HOUSE BILL REPORT

 

 

                               ESHB 114

 

 

BYHouse Committee on Commerce & Labor (originally sponsored by Representatives Sayan, Patrick, Wang, R. King, Fisch and Winsley)

 

 

Extending effect of expired collective bargaining agreement.

 

 

House Committe on Commerce & Labor

 

Majority Report:     The substitute bill be substituted therefor and the substitute bill do pass.  (6)

     Signed by Representatives Wang, Chair; Fisch, Fisher, R. King, O'Brien and Sayan.

 

Minority Report:     Do not pass.  (3)

     Signed by Representatives Patrick, Sanders and C. Smith.

 

     House Staff:Chris Cordes (786-7117)

 

 

                  AS PASSED HOUSE FEBRUARY 20, 1987

 

BACKGROUND:

 

Generally, it is an unfair labor practice for an employer to make unilateral changes in wages or terms and conditions of employment during the existence of a labor contract or when collective bargaining is pending, without negotiating on these issues with the properly designated union.  Under the National Labor Relations Act, however, an employer may be allowed to unilaterally implement the terms of the employer's last offer at the bargaining table if the employer and the union have reached bargaining impasse.  Recently, the Public Employment Relations Commission (PERC) has applied this rule in cases involving state public employment.

 

In a 1983 case decided by a PERC hearing examiner, a union argued that an employer's implementation of a change in working conditions was improper because the parties had not negotiated to impasse on the issue.  The hearing examiner found that the parties were at impasse and concluded, therefore, that no unfair labor practice had been committed by the employer's unilateral change in working conditions.

 

The issue was again brought before the Public Employment Relations Commission in 1985.  In this case, the union argued that unilateral implementation of changes in a mandatory bargaining subject, whether or not impasse is reached, is an unfair labor practice.  The commission rejected the union's argument, holding that the employer had not committed an unfair labor practice by implementing changed hours and working conditions in this case, where the parties had bargained in good faith to genuine deadlock.

 

SUMMARY:

 

All of the terms and conditions of a collective bargaining agreement remain in effect after the termination date of the agreement until a new agreement is executed by the parties.  This provision does not apply to collective bargaining for public utility district employees or port district employees.

 

Fiscal Note:    Requested February 11, 1987.

 

House Committee ‑ Testified For:     Sam Kinville and Pamela Bradburn, Washington State Council of County and City Employees; Al Brisbois, Washington State Labor Council; Bob Fisher, Washington Education Association; Joe Daniels, Professional and Technical Engineers; Eugene St.
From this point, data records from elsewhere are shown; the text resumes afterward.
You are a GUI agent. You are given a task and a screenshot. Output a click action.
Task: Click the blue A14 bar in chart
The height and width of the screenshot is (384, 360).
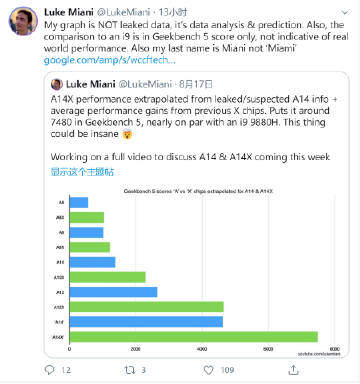(146, 322)
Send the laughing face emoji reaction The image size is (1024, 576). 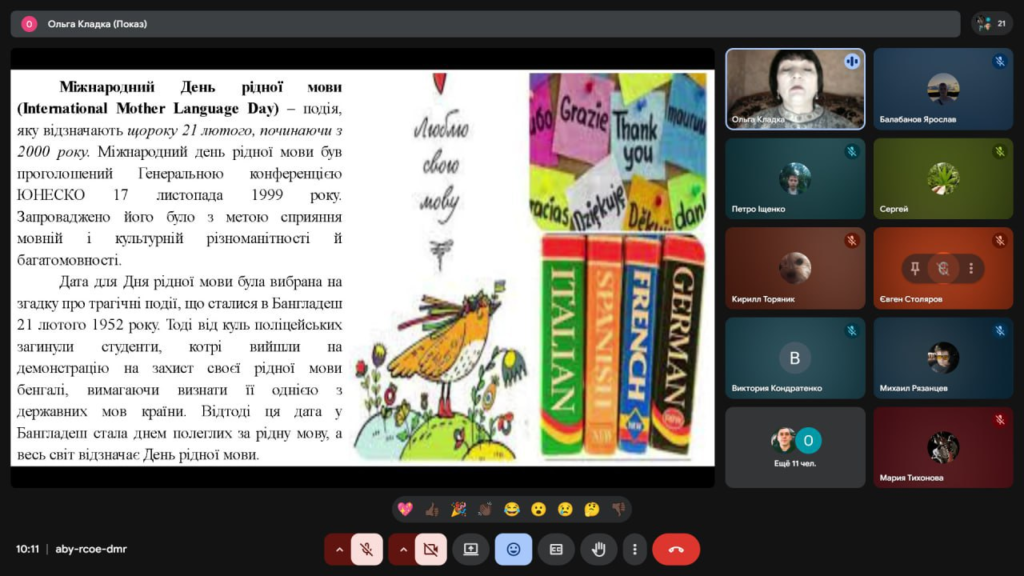point(512,509)
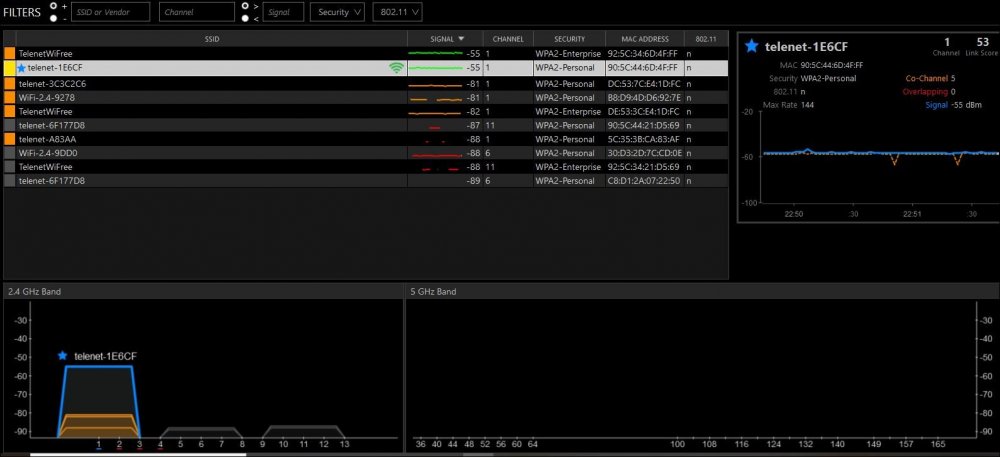Select the plus (include) filter radio button

[53, 5]
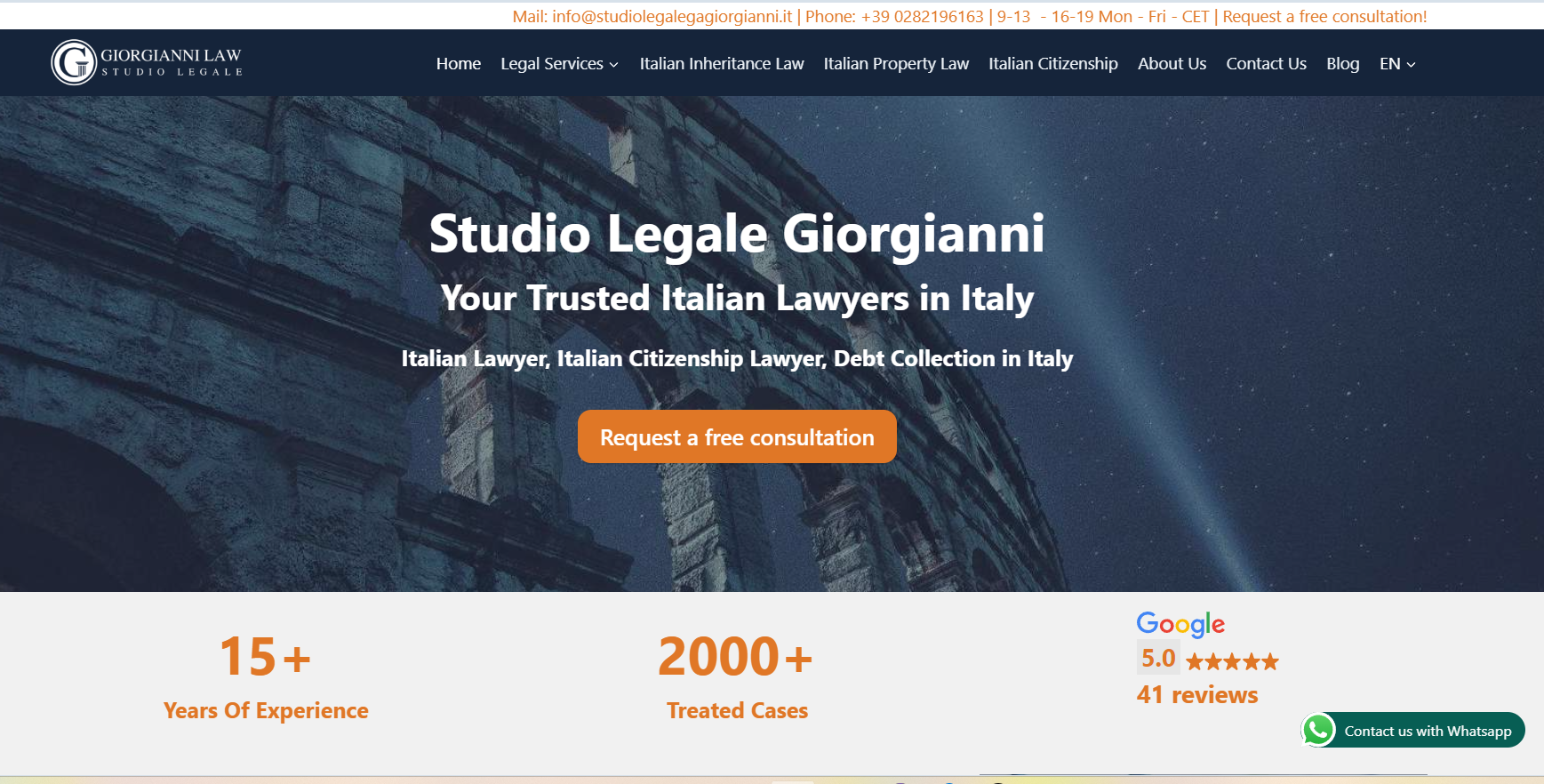The width and height of the screenshot is (1544, 784).
Task: Open the 41 reviews link
Action: pyautogui.click(x=1196, y=695)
John, Washington Public Employees Association; Robert Ball, Washington State Nurses Association; and Mike Ryherd, Teamsters.

 

House Committee - Testified Against: Gary Lowe, Washington State Association of Counties; Ben Edlund, Washington State School Directors' Association; Kathleen Collins, Association of Washington Cities; Everett Rosmith, City of Seattle; and Larry Yok, Pierce Transit.

 

House Committee - Testimony For:     When public employers are allowed to implement their last offer, the employees are unable to take any action to continue negotiations for a new agreement when there is no clear right to strike.

 

House Committee - Testimony Against: There is no demonstrated need to change the delicate balance in existing public employees collective bargaining law.  The law has safeguards to prevent employers' misuse of the right to implement an offer.